- EXERCISE DIRECTIONS
Check every line below, and copy those that include "with".

- RECORDS SUPPLIED
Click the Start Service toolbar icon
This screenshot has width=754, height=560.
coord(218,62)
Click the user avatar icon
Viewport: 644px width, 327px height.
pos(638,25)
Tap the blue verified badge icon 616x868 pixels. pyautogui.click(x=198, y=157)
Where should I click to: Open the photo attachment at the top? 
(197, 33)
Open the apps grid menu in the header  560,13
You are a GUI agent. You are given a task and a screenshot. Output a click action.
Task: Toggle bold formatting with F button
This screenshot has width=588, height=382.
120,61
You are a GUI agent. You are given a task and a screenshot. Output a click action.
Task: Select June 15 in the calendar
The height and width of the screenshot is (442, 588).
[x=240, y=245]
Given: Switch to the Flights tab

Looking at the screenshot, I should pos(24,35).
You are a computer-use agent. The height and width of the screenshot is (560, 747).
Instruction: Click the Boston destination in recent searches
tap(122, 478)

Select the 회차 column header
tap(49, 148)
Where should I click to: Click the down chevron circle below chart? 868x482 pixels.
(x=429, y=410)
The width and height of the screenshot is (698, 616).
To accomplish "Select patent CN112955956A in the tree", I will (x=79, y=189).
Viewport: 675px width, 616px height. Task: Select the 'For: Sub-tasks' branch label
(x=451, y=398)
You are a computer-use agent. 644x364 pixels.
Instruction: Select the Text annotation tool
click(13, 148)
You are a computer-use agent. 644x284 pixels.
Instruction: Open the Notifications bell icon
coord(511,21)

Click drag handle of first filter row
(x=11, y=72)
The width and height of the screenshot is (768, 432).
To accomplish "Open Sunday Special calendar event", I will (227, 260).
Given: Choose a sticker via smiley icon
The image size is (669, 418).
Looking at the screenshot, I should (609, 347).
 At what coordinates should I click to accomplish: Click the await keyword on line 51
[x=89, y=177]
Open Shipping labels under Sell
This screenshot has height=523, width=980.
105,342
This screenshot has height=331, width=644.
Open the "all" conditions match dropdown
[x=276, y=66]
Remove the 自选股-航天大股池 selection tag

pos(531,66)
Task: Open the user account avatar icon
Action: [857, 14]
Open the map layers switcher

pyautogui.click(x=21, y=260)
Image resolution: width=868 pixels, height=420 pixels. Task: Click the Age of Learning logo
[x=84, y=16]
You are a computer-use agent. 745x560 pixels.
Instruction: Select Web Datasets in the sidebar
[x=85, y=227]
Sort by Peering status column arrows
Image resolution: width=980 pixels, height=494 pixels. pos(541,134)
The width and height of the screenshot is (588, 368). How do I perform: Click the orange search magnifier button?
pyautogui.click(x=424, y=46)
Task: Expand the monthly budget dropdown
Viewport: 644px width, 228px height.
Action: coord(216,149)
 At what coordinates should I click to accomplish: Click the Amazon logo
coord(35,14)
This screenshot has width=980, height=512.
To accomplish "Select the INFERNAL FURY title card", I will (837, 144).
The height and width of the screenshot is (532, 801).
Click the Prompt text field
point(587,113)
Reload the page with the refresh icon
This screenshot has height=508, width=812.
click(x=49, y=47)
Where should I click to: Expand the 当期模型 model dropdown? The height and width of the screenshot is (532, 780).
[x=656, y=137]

- YOUR SOLUTION
Task: Toggle bold formatting with F button
Reload the page with the refresh icon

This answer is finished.